#### What the exercise asks:
Only the lines of the data below from the one with "Levelling feet stainless steel (41, 25)" through the one with "to form overview (31, 352)" are wanted. Repeat them exactly.

#### Available data:

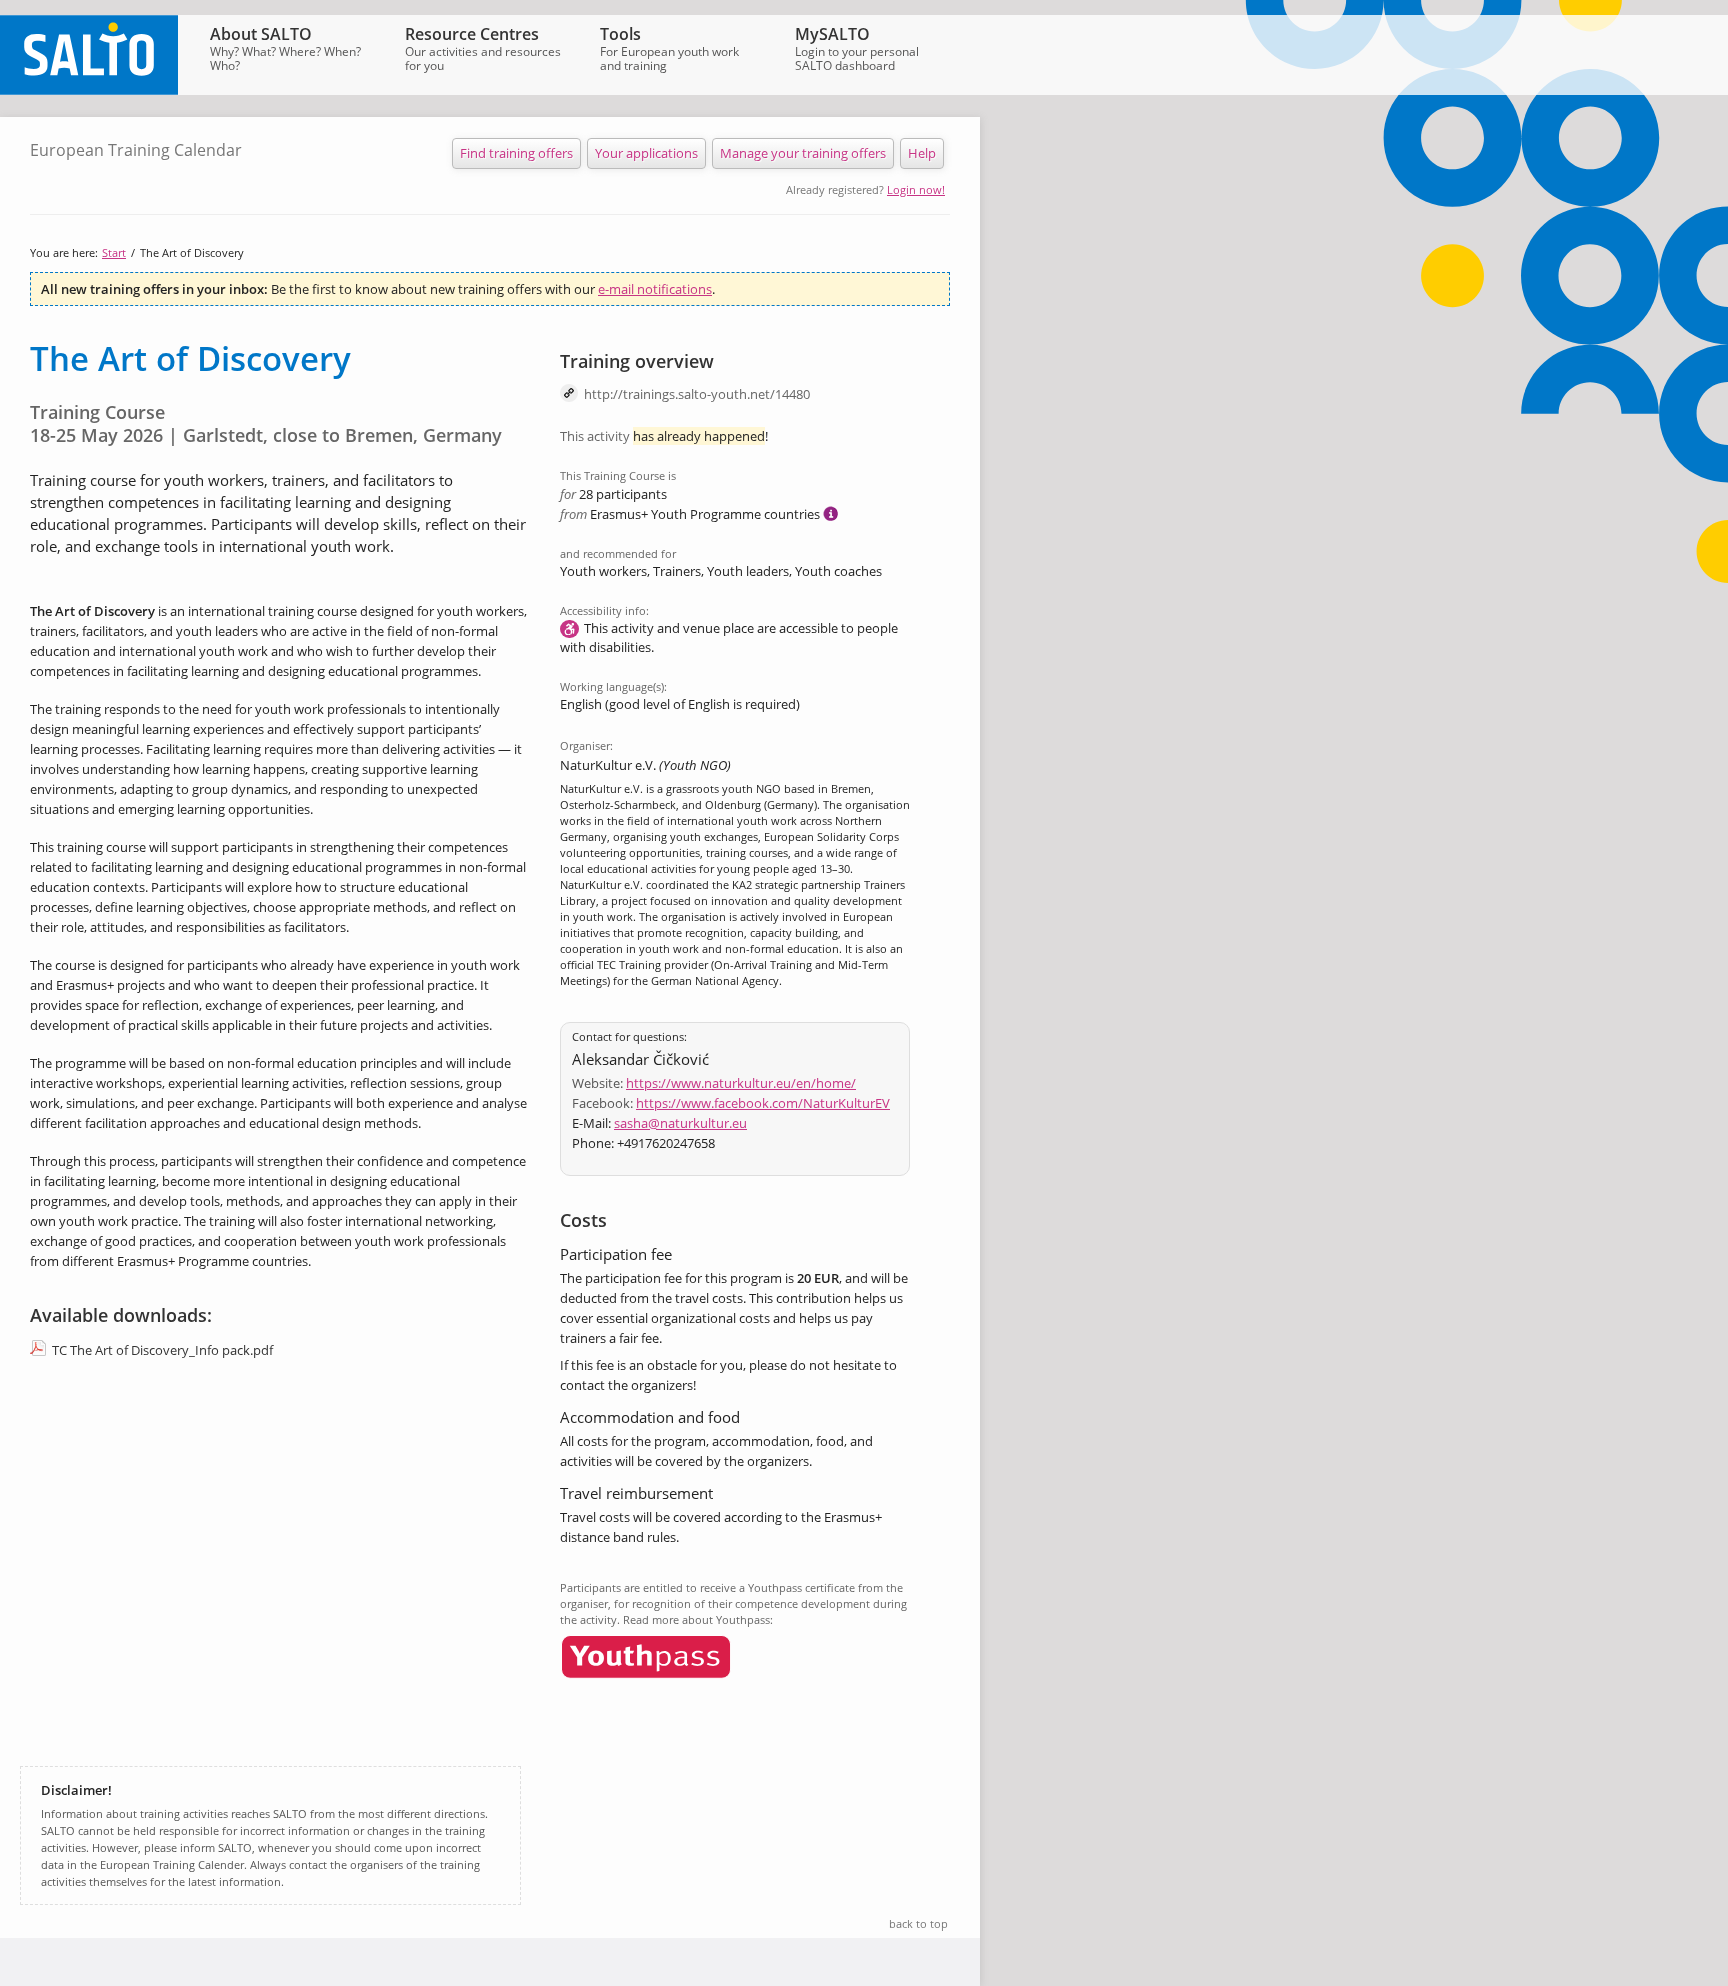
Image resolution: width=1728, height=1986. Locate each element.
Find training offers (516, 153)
* * *
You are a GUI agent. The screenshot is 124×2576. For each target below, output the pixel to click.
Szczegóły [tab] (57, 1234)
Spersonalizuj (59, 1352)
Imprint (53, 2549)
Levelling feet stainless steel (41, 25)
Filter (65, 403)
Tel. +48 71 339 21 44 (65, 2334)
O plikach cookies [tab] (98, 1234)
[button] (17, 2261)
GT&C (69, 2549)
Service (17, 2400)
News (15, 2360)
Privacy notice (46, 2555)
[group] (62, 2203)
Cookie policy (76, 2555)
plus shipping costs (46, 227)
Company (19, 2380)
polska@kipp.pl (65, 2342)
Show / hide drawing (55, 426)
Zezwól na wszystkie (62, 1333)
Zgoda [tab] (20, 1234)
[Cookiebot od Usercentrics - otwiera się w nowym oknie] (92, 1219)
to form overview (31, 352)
...
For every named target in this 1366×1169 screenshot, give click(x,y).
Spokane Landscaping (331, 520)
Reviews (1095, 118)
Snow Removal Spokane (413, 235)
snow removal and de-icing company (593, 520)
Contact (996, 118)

#### Response:
Levelling feet stainless steel (41, 25)
Filter (65, 403)
Tel. +48 71 339 21 44 (65, 2334)
O plikach cookies [tab] (98, 1234)
[button] (17, 2261)
GT&C (69, 2549)
Service (17, 2400)
News (15, 2360)
Privacy notice (46, 2555)
[group] (62, 2203)
Cookie policy (76, 2555)
plus shipping costs (46, 227)
Company (19, 2380)
polska@kipp.pl (65, 2342)
Show / hide drawing (55, 426)
Zezwól na wszystkie (62, 1333)
Zgoda [tab] (20, 1234)
[Cookiebot od Usercentrics - otwiera się w nowym oknie] (92, 1219)
to form overview (31, 352)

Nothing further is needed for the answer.